В сложении восточных прибалтийско-финских групп вероятно приняли участие какие-то протосаамские (точнее — парасаамские) и, возможно, параприбалтийско-финские группы, населявшие территории Приладожья и Прионежья (см. также ниже). Как бы то ни было, по крайней мере с середины I тыс. до н. э. предки прибалтийско-финских народов представляли собой в культурном отношении земледельческо-скотоводческое население, образующее единый достаточно обширный ареал на севере Восточной Прибалтики, побережье Финского залива и в Приладожье, тесно связанное с морем и органично интегрированное в хозяйственную, социальную и культурную жизнь Балтийско-Скандинавского региона.

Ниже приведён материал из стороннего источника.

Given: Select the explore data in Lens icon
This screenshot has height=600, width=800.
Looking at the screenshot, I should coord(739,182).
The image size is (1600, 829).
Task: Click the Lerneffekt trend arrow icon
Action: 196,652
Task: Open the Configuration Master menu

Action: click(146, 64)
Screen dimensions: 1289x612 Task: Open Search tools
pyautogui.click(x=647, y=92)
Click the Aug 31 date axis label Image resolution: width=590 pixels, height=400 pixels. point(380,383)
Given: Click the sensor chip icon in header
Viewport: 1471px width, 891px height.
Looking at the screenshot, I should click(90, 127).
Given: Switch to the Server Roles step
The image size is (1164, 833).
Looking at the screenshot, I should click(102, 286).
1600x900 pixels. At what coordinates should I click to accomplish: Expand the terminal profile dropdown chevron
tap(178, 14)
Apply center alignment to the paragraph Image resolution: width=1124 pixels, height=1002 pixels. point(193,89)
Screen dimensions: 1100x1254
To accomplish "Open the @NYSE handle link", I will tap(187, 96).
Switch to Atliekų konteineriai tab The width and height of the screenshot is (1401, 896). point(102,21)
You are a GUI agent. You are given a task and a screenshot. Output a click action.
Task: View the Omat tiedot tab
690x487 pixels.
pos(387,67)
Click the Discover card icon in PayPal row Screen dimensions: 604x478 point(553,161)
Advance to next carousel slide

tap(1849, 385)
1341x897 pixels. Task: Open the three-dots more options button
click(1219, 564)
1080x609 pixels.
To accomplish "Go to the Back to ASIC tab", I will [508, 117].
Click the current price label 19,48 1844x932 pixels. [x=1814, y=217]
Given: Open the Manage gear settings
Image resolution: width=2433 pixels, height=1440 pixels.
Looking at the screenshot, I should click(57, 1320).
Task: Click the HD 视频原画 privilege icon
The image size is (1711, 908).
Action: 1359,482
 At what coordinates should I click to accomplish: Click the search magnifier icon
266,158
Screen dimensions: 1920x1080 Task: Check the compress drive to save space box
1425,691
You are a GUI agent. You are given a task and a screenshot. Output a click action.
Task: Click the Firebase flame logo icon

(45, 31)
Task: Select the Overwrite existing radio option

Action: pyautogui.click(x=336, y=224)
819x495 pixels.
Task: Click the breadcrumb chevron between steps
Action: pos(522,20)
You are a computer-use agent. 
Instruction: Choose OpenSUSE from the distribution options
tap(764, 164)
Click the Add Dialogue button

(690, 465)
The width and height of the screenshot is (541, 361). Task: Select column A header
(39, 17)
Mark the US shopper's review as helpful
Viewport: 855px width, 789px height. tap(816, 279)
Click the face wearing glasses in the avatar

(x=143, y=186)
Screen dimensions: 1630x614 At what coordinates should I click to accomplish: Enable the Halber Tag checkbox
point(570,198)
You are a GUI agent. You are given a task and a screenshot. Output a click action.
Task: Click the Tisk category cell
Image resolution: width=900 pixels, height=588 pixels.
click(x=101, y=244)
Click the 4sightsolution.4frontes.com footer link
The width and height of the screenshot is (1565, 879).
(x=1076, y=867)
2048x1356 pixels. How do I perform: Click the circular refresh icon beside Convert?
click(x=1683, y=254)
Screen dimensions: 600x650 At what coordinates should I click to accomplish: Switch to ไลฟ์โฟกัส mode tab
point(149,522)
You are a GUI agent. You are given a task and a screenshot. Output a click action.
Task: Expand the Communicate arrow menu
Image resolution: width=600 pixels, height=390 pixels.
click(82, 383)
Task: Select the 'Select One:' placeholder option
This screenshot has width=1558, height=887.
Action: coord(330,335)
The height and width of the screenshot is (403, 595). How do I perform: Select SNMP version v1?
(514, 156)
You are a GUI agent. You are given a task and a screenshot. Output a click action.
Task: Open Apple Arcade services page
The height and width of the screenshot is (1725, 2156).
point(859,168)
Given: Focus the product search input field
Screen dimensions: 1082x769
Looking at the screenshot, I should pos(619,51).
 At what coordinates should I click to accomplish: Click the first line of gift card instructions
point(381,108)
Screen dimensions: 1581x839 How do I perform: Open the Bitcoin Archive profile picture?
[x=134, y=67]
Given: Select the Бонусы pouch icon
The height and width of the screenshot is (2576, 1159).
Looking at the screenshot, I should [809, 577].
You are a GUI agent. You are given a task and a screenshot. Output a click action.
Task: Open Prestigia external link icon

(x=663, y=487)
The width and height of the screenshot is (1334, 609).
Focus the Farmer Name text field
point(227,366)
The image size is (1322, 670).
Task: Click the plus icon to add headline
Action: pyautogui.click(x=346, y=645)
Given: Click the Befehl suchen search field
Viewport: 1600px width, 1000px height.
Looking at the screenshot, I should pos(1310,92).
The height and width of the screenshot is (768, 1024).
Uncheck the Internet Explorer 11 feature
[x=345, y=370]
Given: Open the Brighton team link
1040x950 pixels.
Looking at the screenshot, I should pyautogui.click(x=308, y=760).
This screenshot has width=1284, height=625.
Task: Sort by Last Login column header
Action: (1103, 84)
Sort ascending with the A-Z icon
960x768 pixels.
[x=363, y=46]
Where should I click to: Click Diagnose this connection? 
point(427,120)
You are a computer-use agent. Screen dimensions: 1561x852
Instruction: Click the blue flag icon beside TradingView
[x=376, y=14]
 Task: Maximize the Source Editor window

В более восточных районах, прежде всего в восточном Прионежье, Каргополье и на юге Карелии с середины I тыс. до н. э. наблюдается всё возрастающее влияние с востока ананьинской культуры (см. разделы о пермских народах и марийцах), результатом чего становится сложение на территории к востоку от Онежского озера позднекаргопольской культуры явно постананьинского облика, полностью перекрывшей предшествующий слой культуры ложнотекстильной керамики и просуществовавшей здесь вплоть до третьей четверти I тыс. н. э. (М. Г. Косменко). Вероятно, с этими процессами связано формирование на означенной территории этнического ядра летописной Чуди заволочской — народа, судя по данным топонимики, существенно отличавшегося от прибалтийских финнов по языку и до некоторой степени близкого, возможно, марийцам (см. раздел о марийцах). Таким образом, во второй половине I тыс. до н. э., вероятно, новое, пришедшее в Прионежье с востока население стало «клином» между саамами (парасаамами) во внутренних районах Финляндии и Карелии и прибалтийскими финнами, чьи исконные этнические территории следует локализовать безусловно западнее ареала позднекаргопольской культуры.

В антропологическом отношении прибалтийские финны относительно однородны. В большинстве своём они принадлежат к беломоро-балтийской и в меньшей мере — к атланто-балтийской северноевропеоидным расам, образуя, таким образом, единство с другими народами Северной и Западной Европы. Это обстоятельство естественно объясняется той значительной ролью, которую сыграли в их генезисе балты и германцы. Для беломоро-балтийской расы характерны очень светлые глаза и волосы, большая длина тела, для некоторых её вариантов (в частности — для восточнобалтийского, встречающегося у более восточных групп прибалтийско-финских народов) отмечается несколько большая широколицесть, относительное ослабление горизонтальной профилировки лица (на европеоидном фоне) и повышение частоты вогнутой спинки носа, — в целом это признаки, позволяющие говорить об отклонении в сторону лапоноидного типа. Данное обстоятельство объяснимо, во-первых, участием в генезисе прибалтийско-финских народов древних носителей урало-лапоноидных типов — как палеоевропейских предков саамов (см.), так и пришельцев с востока, собственно финно-угров. Во-вторых, необходимо иметь в виду и то обстоятельство, что плосколицые (северно)европеоидные популяции обитали в Восточной, Северной, да и в Центральной Европе с палеолита, будучи крайне западными звеньями в цепи северных, «недифференцированных» антропологических типов, в которых в той или иной мере сохранялись (точнее — противоречиво, с точки зрения современной расовой систематики, сочетались) как собственно европеоидные, так и восточные признаки. К числу этих типов принадлежала, в частности, (локализуясь первоначально, как следует полагать, в северной и восточной частях ареала) и древнеуральская раса (см. раздел о манси). В связи с этим стоит вспомнить старую идею В. В. Бунака о том, что собственно лапоноидный тип представляет собой ответвление того же расового ствола, к которому принадлежит и беломоро-балтийская раса, с той разницей, что процесс «балтизации» (= европеидизации) собственно лапоноидных популяций не коснулся или коснулся незначительно.